An audit is a wholistic series of procedures designed to ensure that management’s assertions about the business and its status as a going concern are not improper or obviously flawed.  In the case of bitcoin, the statement that the exchange holds an amount of coins that is equal to or greater than the amount deposited by customers is only one (very limited) assertion. Proof of reserves is not an audit in the generally accepted meaning of the term.

There are many reasons why an exchange might go out of business, subjecting its customers to a partial or total loss.  Thus, audits must be planned and carried out in a way that subjects every aspect of the business to some form of scrutiny.  For example:

Proof of reserves does not consider the completeness or accuracy of customer records.  Instead, customers must check for themselves whether they were included in the procedure.  Traditional audits typically employ statistical sampling and both positive and negative confirmations to adjust for this limitation, since lack of rejection by customers cannot be relied upon as proof of acceptance.

Proof of reserves does not check the state of reserves before or after the date of the procedure.  This means that reserves could have been bolstered just for the procedure, even though they are normally much lower than what is claimed.

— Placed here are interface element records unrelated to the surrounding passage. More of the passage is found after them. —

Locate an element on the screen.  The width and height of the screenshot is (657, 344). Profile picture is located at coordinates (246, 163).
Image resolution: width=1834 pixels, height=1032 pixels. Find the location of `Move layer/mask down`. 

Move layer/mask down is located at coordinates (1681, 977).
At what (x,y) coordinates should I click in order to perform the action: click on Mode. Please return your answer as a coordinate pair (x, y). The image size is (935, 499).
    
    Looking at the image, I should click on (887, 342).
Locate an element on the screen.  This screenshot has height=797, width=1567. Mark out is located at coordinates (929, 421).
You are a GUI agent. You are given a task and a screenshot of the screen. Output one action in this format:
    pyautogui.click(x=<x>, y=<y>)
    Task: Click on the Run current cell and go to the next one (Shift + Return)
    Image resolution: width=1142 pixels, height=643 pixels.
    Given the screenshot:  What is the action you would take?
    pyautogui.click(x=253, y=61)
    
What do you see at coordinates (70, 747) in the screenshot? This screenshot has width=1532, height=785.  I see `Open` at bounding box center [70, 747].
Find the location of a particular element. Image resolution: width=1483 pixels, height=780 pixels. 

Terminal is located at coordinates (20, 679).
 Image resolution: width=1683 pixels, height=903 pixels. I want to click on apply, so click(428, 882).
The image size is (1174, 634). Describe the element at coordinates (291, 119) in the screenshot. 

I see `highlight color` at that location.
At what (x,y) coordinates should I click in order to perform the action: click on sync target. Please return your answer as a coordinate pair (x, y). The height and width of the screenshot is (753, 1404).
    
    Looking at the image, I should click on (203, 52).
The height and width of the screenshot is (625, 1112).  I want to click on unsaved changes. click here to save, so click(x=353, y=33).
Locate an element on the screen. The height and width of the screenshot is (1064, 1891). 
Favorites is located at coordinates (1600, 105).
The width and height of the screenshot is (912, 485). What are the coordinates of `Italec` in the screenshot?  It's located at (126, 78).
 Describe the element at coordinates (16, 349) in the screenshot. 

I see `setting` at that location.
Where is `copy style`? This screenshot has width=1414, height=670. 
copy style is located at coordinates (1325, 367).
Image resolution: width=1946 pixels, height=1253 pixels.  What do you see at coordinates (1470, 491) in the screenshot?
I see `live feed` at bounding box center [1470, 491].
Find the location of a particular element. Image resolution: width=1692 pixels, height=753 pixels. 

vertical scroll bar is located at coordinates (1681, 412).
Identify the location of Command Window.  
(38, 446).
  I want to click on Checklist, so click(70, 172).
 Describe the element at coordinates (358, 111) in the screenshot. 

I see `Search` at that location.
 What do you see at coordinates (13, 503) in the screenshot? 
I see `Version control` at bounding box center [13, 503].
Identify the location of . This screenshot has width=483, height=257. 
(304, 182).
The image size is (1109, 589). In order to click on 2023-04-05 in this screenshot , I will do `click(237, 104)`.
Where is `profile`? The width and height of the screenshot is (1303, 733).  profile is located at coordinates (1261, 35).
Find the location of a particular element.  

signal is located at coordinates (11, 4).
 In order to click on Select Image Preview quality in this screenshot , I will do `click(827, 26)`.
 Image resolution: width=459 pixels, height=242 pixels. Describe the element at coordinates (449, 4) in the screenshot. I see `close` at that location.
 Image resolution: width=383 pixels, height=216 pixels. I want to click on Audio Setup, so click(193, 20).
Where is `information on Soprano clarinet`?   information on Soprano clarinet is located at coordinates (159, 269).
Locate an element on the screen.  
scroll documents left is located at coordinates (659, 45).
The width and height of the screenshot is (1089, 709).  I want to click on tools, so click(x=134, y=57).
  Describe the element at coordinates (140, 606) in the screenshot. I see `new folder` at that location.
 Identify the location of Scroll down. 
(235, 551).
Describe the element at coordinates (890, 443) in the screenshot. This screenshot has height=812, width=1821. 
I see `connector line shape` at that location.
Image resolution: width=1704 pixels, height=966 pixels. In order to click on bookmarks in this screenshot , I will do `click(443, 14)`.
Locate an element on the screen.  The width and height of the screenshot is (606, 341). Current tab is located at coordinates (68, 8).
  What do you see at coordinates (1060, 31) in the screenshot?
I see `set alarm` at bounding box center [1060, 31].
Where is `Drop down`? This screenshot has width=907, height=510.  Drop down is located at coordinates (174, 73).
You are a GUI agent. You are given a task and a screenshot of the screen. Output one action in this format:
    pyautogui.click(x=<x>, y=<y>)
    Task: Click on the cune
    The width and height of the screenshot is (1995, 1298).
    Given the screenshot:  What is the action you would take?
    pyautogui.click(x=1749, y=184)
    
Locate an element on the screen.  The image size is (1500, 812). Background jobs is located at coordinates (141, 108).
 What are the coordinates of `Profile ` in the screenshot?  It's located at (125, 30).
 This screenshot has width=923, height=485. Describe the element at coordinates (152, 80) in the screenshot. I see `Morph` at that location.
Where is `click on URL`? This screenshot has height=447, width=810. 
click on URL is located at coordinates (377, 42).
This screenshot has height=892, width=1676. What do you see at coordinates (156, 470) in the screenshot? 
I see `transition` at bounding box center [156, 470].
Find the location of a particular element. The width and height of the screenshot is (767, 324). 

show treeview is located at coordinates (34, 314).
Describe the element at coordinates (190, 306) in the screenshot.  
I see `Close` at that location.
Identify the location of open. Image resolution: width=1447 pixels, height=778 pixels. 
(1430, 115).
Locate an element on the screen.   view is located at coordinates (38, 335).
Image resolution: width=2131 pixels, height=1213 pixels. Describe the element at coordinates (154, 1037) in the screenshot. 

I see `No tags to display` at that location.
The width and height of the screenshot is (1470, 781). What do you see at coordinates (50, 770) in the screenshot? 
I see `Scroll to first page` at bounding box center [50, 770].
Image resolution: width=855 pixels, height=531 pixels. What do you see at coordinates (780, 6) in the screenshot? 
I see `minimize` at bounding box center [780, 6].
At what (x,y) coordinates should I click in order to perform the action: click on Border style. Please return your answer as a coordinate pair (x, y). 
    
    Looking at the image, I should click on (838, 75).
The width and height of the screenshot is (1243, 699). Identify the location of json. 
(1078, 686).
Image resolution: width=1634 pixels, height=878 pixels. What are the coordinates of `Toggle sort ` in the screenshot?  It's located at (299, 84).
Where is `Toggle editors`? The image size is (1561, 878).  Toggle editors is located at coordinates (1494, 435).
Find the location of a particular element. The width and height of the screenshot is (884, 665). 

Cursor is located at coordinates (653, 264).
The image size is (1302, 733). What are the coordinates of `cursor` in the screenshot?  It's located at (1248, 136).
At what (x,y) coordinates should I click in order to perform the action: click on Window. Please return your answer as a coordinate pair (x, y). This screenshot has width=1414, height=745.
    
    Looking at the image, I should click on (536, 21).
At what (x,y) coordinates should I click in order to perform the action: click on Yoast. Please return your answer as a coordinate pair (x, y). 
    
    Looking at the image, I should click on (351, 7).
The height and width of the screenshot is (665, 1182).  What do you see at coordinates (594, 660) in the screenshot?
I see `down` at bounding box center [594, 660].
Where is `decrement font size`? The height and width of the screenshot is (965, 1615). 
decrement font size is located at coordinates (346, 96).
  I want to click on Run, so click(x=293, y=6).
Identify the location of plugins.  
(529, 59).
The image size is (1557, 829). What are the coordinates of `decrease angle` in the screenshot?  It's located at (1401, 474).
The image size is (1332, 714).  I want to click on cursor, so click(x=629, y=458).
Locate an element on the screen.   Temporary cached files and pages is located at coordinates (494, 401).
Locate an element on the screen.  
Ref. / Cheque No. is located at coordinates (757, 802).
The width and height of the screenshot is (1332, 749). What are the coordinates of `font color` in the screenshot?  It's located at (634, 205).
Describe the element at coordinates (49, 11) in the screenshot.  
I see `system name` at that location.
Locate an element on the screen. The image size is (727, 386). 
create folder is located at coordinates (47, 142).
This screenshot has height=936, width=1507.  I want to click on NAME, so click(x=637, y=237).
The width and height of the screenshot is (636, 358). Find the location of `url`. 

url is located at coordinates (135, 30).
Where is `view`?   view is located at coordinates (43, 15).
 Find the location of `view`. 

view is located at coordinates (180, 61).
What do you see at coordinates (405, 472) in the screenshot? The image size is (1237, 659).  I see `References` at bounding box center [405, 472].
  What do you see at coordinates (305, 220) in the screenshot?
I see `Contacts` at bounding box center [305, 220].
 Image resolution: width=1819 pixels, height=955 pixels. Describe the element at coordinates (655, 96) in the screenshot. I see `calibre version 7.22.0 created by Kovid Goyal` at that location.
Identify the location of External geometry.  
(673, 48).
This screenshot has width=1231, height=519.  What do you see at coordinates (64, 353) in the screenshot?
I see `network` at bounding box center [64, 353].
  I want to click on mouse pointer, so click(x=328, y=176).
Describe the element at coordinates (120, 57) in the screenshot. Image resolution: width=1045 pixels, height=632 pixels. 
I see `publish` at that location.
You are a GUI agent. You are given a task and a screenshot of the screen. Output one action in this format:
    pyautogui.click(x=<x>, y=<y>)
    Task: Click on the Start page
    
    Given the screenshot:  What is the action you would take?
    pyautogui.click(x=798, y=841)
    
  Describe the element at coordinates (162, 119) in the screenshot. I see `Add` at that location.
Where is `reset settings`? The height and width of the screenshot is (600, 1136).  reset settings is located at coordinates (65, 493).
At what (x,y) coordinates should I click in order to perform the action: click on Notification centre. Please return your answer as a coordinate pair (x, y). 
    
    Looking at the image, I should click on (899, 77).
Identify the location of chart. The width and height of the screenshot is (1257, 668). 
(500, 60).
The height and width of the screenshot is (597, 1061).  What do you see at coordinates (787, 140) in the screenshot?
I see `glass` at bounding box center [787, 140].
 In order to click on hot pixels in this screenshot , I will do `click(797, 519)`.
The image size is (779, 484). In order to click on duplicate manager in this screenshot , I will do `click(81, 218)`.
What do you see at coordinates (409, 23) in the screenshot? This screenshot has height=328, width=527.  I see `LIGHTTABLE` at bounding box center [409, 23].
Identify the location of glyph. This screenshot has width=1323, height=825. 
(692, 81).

Proof of reserves examines no other assets or liabilities besides bitcoins on hand and deposit records. This means that the exchange could be technically or actually insolvent at the time the analysis was conducted and no one outside the organization would know. Since there are no laws protecting bitcoin deposits like bank deposits, it isn’t impossible for creditors to rank higher than depositors in a bankruptcy proceeding.

Proof of reserves does not consider whether the accounting system and security procedures are sufficient and appropriate to prevent theft, embezzlement, or other forms of malfeasance. This means that weak security could result in loss of customer funds and insolvency, regardless of what actual reserves were before the theft.

Proof of reserves does not contemplate whether the business is in compliance with applicable laws or whether the management team is qualified and fit for service.  This means that the exchange could have 100% reserves and still fail due to regulatory action, taking customer funds down with it.

I could go on, but I think I’ve made my point.

The fact that only one person carried out the analysis is also problematic.  Auditors are required to be independent in word and deed and technically qualified to perform the work.  It is unlikely that anyone would question Stefan Thomas’ technical qualifications, but he may not be independent with respect to OKCoin or any other exchange with which he has worked.  To my knowledge, he has made no assertion either way. The basic problem with auditing is that the public must trust the auditor in order to rely on the audit.  Using the same person repeatedly reduces the problem of trust to a single point of failure.

When well designed and executed as part of a full audit, proof of reserves can be a valuable procedure for confirming an important part of the financial statements of an exchange.  However, proof of reserves is not an audit in itself.  Don’t fall into the trap of relying on this procedure alone to prove that the exchange where you store your treasure is safe and sound.